Depuis plusieurs mois, un vent de surenchère anti-algérienne souffle sur la droite dure et l’extrême-droite française, cherchant à imposer à l’Algérie un bras de fer similaire à celui que Donald Trump a mené contre la Colombie. L’objectif ? Contraindre Alger à accepter sans condition le retour de ses ressortissants expulsés de France et, plus largement, céder aux injonctions françaises sur divers dossiers diplomatiques et économiques.
Cette stratégie, largement relayée par des figures politiques françaises, repose pourtant sur une comparaison biaisée et des leviers de pression inefficaces. La France n’a ni les moyens ni la position stratégique pour imposer à l’Algérie ce que les États-Unis ont pu faire avec la Colombie. Décryptage d’un fantasme politique déconnecté des réalités géopolitiques.
1. Une comparaison trompeuse entre la Colombie et l’Algérie
Le parallèle entre la Colombie et l’Algérie, brandi par les partisans d’une ligne dure contre Alger, est fondamentalement erroné.
- Les États-Unis sont la puissance économique et militaire dominante du continent américain, et la Colombie dépend largement de leur soutien économique et militaire.
- En revanche, l’Algérie est un pays souverain avec une économie indépendante, disposant de ressources stratégiques essentielles comme le gaz et le pétrole. Son positionnement en Méditerranée et en Afrique du Nord lui confère un poids diplomatique bien supérieur à celui de la Colombie dans son propre environnement.
Lorsque Donald Trump a menacé la Colombie de sanctions économiques, Bogotá a cédé en moins de 24 heures, réalisant l’impact immédiat qu’un affrontement avec Washington pourrait avoir sur son économie.
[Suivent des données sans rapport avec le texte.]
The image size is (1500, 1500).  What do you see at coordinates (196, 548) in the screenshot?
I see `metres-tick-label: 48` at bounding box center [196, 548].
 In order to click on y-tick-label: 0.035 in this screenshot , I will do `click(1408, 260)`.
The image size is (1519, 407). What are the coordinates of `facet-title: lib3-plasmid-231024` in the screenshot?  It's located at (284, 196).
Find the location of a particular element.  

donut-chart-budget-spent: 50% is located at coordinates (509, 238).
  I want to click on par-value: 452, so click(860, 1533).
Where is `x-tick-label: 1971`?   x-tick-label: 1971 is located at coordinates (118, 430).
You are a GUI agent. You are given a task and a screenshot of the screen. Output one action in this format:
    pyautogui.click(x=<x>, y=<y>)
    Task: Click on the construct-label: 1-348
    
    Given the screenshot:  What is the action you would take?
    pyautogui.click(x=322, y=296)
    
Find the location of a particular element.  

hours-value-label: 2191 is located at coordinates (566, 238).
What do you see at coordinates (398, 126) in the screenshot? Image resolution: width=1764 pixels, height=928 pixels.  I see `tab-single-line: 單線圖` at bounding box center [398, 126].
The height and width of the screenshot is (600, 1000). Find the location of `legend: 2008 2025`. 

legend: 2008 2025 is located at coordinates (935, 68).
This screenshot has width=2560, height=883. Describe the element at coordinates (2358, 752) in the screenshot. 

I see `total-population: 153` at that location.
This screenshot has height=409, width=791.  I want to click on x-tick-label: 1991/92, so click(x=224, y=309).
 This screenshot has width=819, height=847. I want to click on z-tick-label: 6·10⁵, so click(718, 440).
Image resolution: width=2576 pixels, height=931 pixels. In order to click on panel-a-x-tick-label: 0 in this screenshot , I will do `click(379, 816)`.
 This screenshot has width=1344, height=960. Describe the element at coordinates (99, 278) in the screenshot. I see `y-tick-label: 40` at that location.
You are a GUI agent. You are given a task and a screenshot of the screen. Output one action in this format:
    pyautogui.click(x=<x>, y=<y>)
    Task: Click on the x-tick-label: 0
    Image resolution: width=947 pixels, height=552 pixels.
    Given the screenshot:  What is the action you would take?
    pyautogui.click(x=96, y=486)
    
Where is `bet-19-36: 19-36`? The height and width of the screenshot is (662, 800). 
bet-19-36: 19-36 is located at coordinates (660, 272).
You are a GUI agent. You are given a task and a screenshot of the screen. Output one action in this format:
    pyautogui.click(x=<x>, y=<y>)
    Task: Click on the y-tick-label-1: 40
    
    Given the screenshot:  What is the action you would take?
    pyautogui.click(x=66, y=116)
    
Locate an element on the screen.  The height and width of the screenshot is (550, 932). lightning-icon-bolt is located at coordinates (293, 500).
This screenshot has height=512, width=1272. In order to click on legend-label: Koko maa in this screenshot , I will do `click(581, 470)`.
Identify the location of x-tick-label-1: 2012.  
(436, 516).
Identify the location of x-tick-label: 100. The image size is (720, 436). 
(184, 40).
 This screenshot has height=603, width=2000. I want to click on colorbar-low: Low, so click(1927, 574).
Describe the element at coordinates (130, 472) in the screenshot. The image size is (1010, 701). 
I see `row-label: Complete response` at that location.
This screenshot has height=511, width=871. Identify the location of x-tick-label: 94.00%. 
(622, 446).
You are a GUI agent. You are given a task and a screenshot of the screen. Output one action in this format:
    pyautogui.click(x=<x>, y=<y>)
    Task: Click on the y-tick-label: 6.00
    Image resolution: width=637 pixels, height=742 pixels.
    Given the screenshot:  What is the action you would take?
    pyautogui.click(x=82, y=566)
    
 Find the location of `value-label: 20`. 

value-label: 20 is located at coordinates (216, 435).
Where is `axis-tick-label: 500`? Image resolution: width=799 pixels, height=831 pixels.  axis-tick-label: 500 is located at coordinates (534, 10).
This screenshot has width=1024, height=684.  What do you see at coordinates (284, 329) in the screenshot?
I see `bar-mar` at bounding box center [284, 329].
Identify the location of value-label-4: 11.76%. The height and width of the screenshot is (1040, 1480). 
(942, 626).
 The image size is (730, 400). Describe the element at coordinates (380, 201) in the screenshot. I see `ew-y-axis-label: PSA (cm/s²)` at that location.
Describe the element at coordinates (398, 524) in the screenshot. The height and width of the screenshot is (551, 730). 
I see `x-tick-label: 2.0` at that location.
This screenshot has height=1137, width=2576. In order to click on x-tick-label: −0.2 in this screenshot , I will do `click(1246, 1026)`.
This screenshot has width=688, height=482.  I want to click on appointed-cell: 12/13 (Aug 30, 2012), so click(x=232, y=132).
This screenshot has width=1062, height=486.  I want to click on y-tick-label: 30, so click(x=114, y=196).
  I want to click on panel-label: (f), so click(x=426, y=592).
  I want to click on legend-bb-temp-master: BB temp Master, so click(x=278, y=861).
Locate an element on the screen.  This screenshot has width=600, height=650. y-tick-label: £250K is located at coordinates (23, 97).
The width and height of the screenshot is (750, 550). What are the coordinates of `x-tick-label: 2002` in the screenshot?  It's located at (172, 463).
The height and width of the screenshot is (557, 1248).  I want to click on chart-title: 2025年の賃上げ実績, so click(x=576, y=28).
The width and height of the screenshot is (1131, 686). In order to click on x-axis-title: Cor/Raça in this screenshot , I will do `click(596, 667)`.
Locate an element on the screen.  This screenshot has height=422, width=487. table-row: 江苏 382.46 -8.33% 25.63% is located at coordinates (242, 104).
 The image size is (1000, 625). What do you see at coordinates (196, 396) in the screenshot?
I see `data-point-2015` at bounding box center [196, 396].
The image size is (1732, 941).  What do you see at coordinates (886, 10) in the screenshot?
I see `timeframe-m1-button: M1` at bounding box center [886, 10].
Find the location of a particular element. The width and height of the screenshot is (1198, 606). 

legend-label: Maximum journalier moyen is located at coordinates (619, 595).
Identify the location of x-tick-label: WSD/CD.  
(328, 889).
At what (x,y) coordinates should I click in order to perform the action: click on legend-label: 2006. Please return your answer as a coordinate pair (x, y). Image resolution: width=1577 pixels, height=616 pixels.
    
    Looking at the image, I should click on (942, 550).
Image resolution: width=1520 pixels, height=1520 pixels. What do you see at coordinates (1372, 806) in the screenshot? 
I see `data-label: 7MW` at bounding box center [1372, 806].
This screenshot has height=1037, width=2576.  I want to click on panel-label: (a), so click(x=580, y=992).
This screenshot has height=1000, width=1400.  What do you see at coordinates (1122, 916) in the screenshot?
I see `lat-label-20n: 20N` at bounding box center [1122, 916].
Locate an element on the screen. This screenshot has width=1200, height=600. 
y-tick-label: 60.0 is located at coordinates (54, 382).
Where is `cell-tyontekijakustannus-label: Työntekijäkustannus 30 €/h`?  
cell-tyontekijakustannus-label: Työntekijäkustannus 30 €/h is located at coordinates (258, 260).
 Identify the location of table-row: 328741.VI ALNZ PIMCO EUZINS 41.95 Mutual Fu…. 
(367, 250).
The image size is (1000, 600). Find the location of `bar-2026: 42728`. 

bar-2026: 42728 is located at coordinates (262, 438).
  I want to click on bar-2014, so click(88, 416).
Mais les relations entre la France et l’Algérie ne reposent pas sur le même type de rapport de force, et aucune des mesures de rétorsion envisagées par Paris ne peut avoir un effet similaire sur Alger.
2. Des « leviers de pression » illusoires contre l’Algérie
Les figures politiques françaises qui prônent une politique de sanctions contre l’Algérie avancent quatre grandes mesures, toutes inopérantes dans la réalité :
a) Suspendre l’aide au développement
b) Restreindre les visas pour les Algériens
c) Réviser l’accord de 1968 sur l’immigration
d) Imposer des taxes douanières aux produits algériens
3. Un rapport de force qui penche en faveur de l’Algérie
Contrairement à ce que pensent certains responsables français, l’Algérie ne se trouve pas en position de faiblesse. Plusieurs éléments expliquent pourquoi Paris ne peut pas se permettre d’adopter une politique de confrontation avec Alger :
a) Un fournisseur énergétique stratégique
L’Algérie est l’un des principaux fournisseurs de gaz naturel de l’Europe, notamment après la guerre en Ukraine, qui a réduit les importations en provenance de Russie. Une détérioration des relations franco-algériennes mettrait en péril les approvisionnements énergétiques de la France et renforcerait l’influence de l’Algérie auprès d’autres partenaires européens, comme l’Italie et l’Allemagne.
b) Un acteur incontournable en Méditerranée et en Afrique
L’Algérie est une puissance régionale clé en Afrique du Nord et dans le Sahel. Elle joue un rôle central dans la lutte contre le terrorisme et l’instabilité dans la région. Une rupture avec Alger affaiblirait la position française dans ces zones stratégiques et ouvrirait davantage la porte à d’autres puissances comme la Russie et la Chine.
c) Une politique étrangère souveraine et assumée
L’Algérie a toujours refusé toute ingérence dans ses affaires internes et ne cède pas aux pressions extérieures. Sa diplomatie indépendante lui permet d’entretenir des relations équilibrées avec des puissances comme la Chine, la Russie, la Turquie et plusieurs pays du Golfe. La France ne dispose pas d’un levier de pression suffisamment puissant pour contraindre Alger à adopter une politique contraire à ses intérêts.
4. La seule issue possible : le dialogue
Face à ces réalités, plusieurs voix en France appellent à une approche plus pragmatique et diplomatique avec l’Algérie. La relation entre les deux pays est complexe, marquée par une histoire douloureuse, mais elle repose aussi sur des intérêts mutuels.
Plutôt que de chercher à « faire plier » Alger, Paris gagnerait à privilégier le dialogue et la coopération, notamment sur les questions migratoires, économiques et sécuritaires.
En conclusion, les comparaisons avec la Colombie sont absurdes et les menaces de sanctions françaises ne sont que des coups d’épée dans l’eau. L’Algérie n’est ni dépendante de la France, ni sensible aux pressions politiques. Toute tentative d’intimidation par des mesures économiques ou diplomatiques se heurtera à une réalité implacable : la France ne peut pas se permettre une confrontation avec l’Algérie sans en subir elle-même les conséquences.